## BEGIN Data shown
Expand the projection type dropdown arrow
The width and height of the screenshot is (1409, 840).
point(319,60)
## END Data shown
## BEGIN Data shown
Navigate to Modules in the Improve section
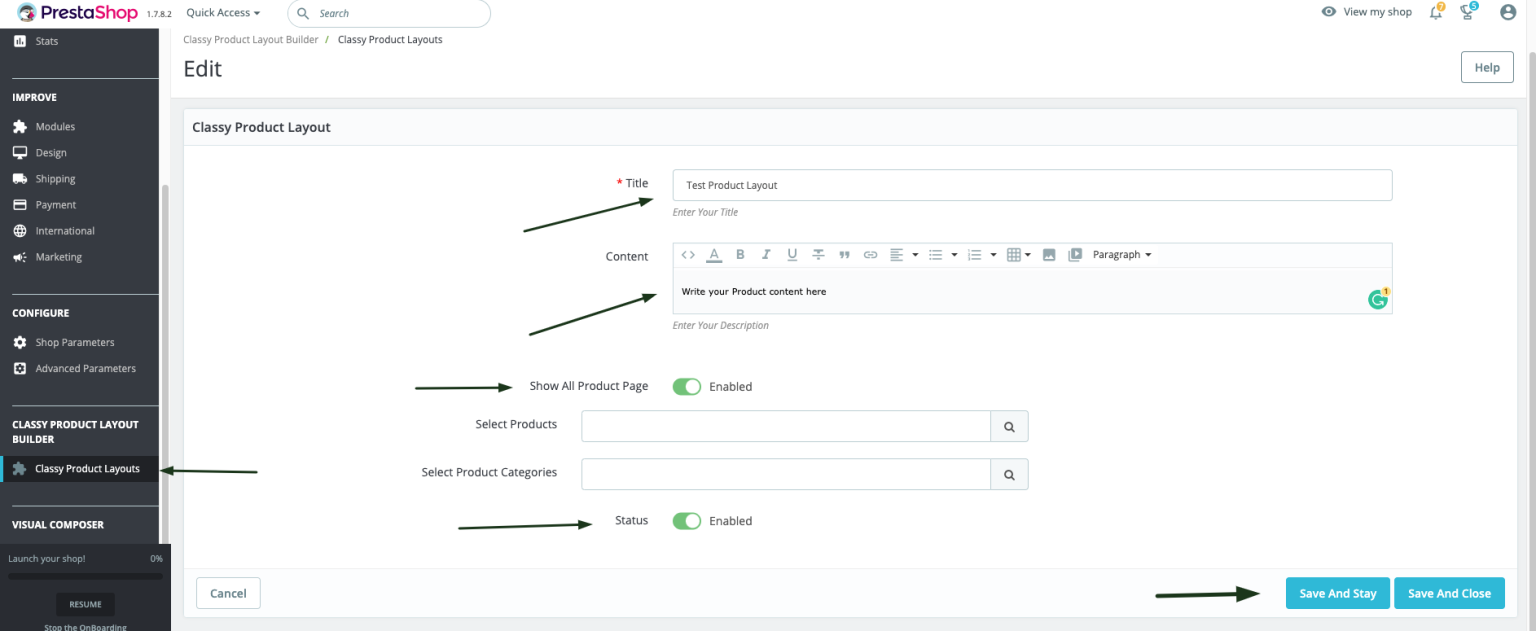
## END Data shown
## BEGIN Data shown
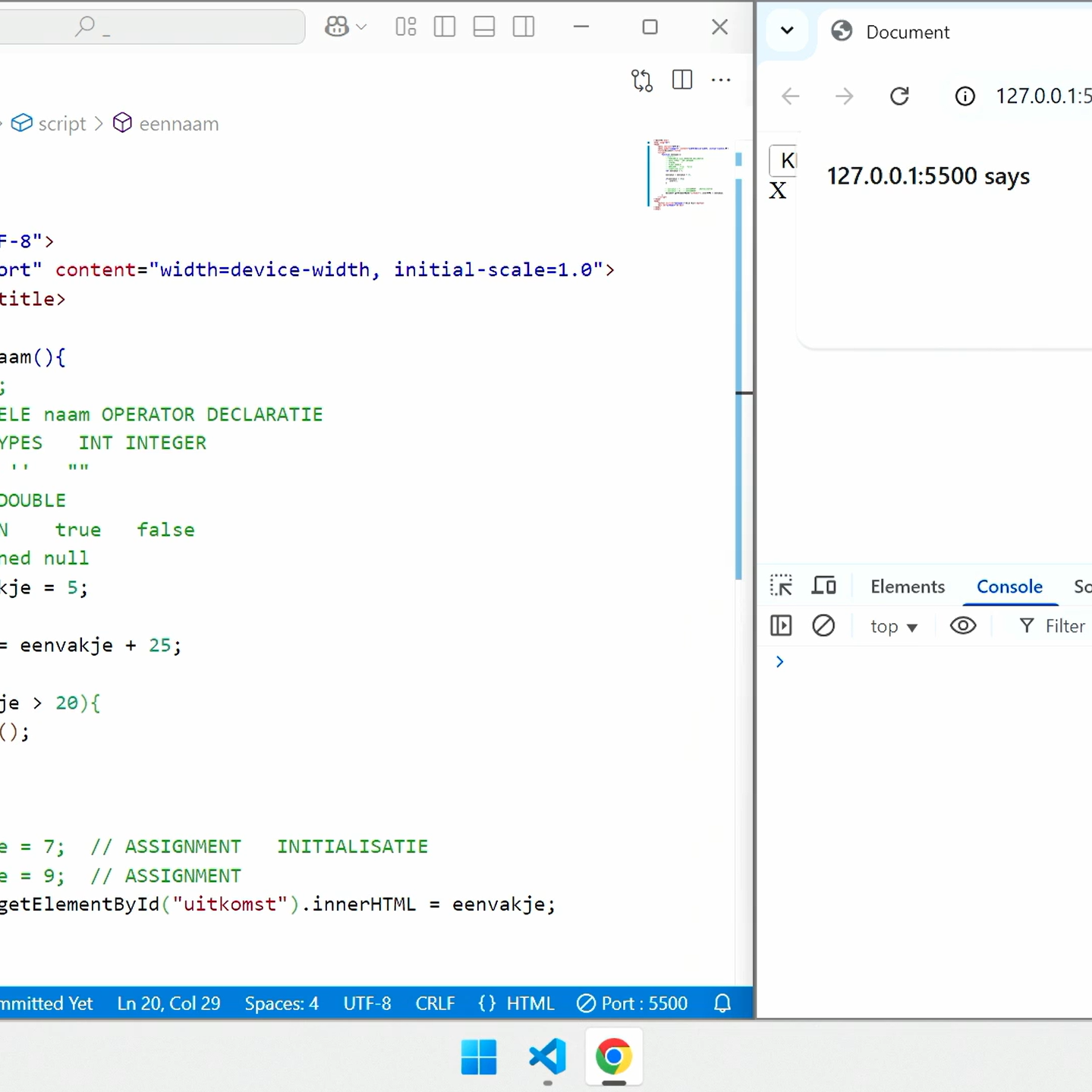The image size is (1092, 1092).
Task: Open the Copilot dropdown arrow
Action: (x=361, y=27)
## END Data shown
• **Your goal**
Repeat word for word the lines from the one containing "Expand the projection type dropdown arrow" up to and including the one containing "point(319,60)".

• **Result of the exercise**
Expand the projection type dropdown arrow
The width and height of the screenshot is (1409, 840).
point(319,60)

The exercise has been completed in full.